I often find myself working with legacy database tables that don’t have primary keys or auto increment keys. In addition to this, I always find myself needing to get the latest record for a particular set of data in my database. It is never as easy as just calling a max
in the where clause. A subquery is often needed to get the most recent record in a table.
For this example, lets use the scenario where we have a table that contains the access logs of every user. The table has no primary key and no auto increment value. The table contains the username, access timestamp, and system that each user has logged into over the course of forever.
Such a table can be seen below:
Username Varchar(50) | Activity_Date Date | System Varchar(255) |
---|---|---|
nraboy | 2014-07-03 | Unix |
mcampos | 2014-06-02 | Windows |
mcampos | 2014-07-26 | Unix |
nraboy | 2014-07-25 | Unix |
To further this example, the database is Oracle. However, this tutorial is generic enough to work with most SQL languages.
select *
from tbl_access_logs tal1
where tal1.username = 'nraboy'
and tal1.activity_date = (select max(tal2.activity_date) from tbl_access_logs tal2 where tal2.username = tal1.username);
The above SQL query will return the most recent access record for the nraboy user.

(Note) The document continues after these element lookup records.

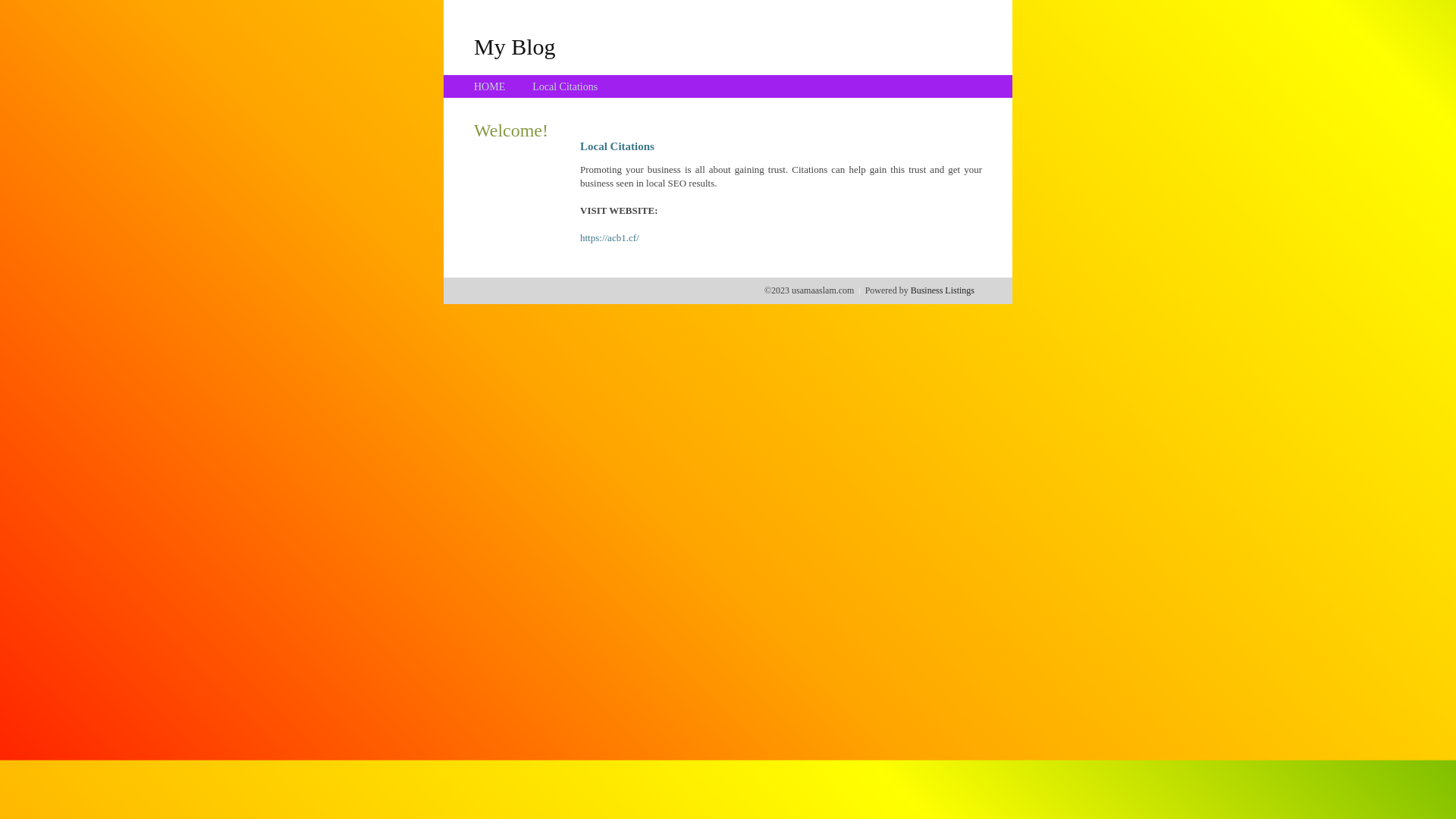 This screenshot has height=819, width=1456. Describe the element at coordinates (532, 86) in the screenshot. I see `'Local Citations'` at that location.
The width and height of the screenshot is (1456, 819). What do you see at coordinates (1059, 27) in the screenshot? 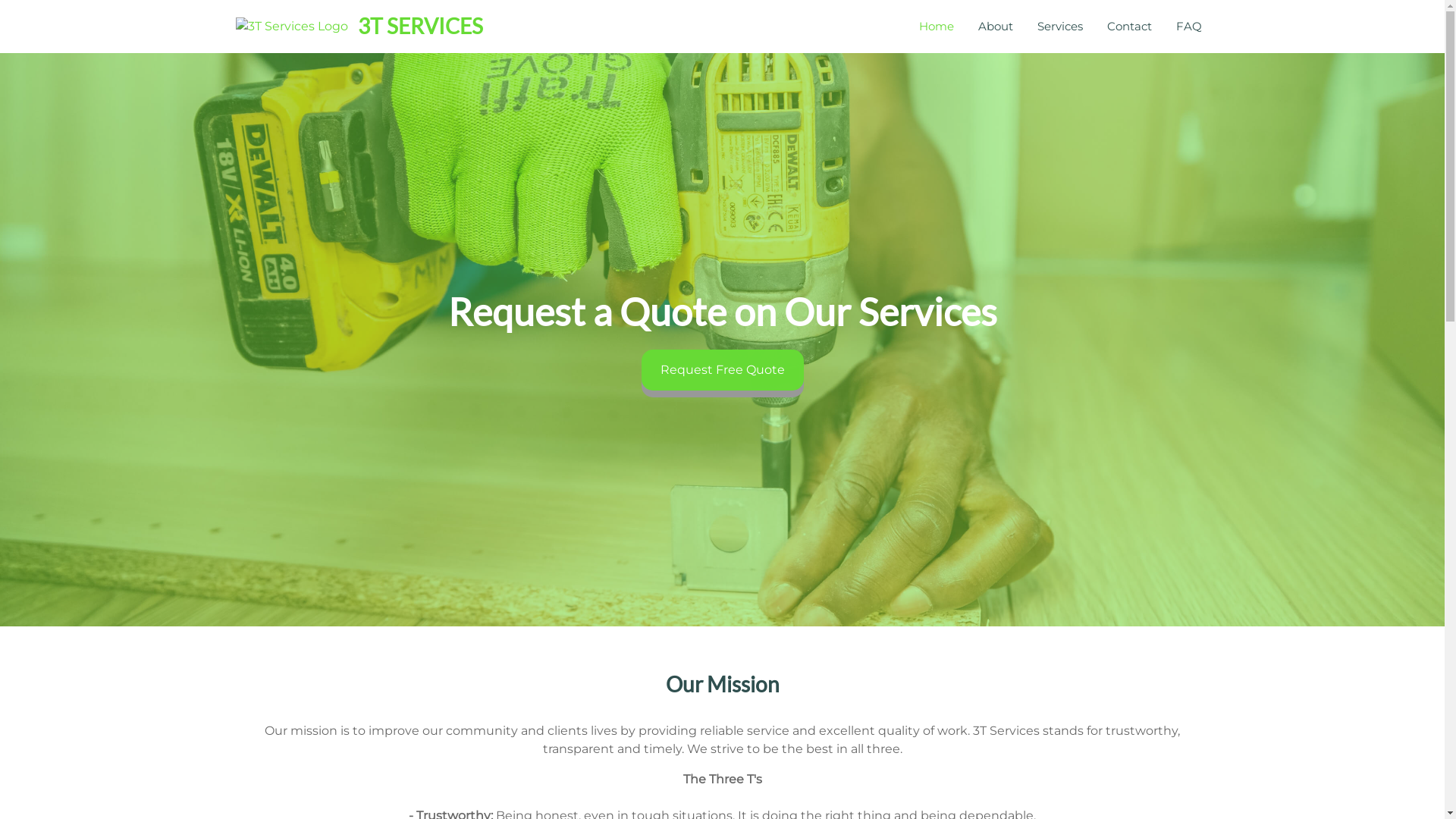
I see `'Services'` at bounding box center [1059, 27].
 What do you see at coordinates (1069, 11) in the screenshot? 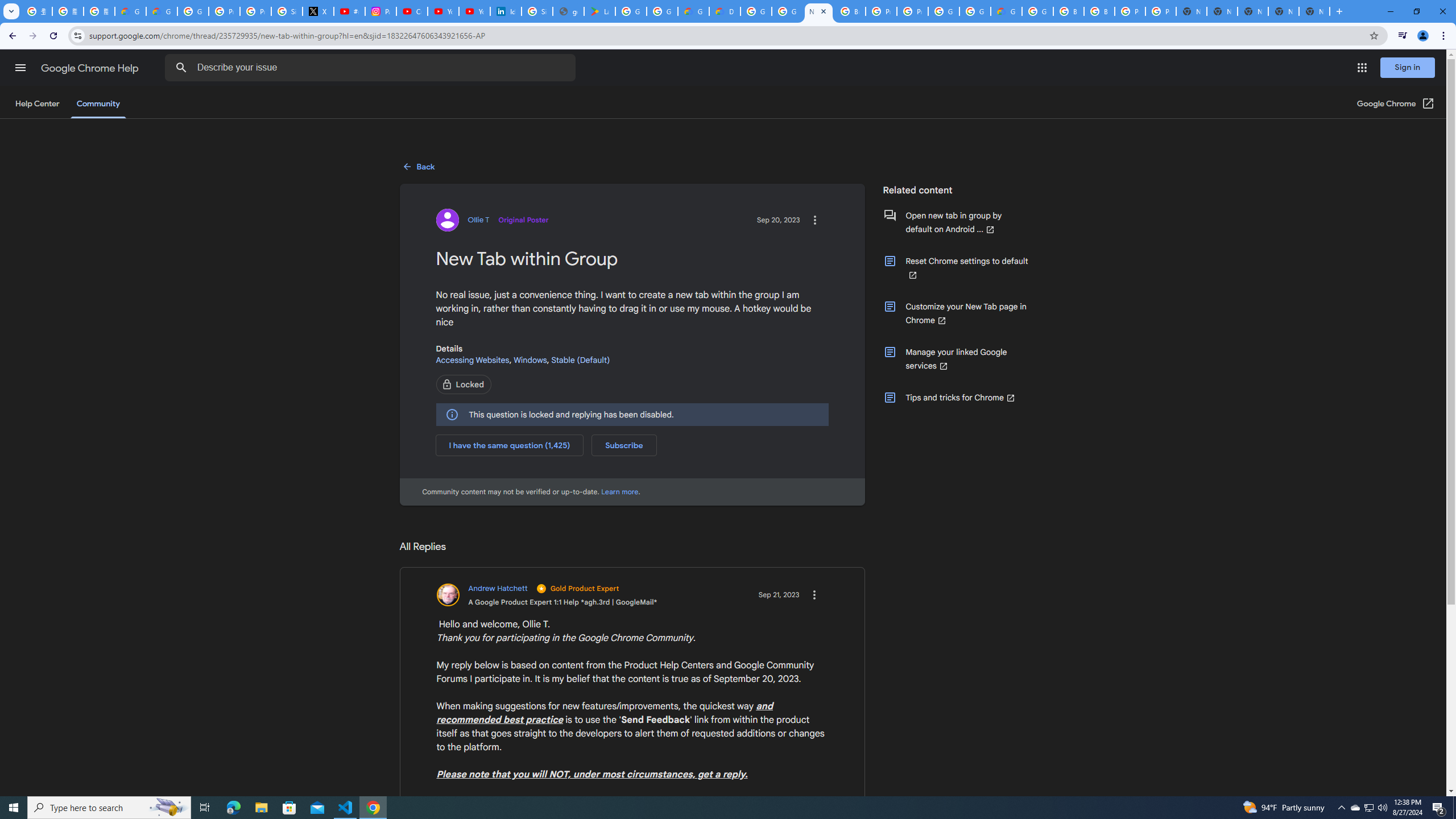
I see `'Browse Chrome as a guest - Computer - Google Chrome Help'` at bounding box center [1069, 11].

Now why can’t you just do the following:
select *
from tbl_access_logs tal1
where tal1.username = 'nraboy'
and tal1.activity_date = max(tal1.activity_date);
This will translate to where tal1.username = ‘nraboy’ and tal1.activity_date = 2014-07-26
which will bring no results since the last sign in for nraboy
was 2014-07-25
. A subquery is necessary to make this happen correctly because you want to make sure the max is for the particular user, not the entire table.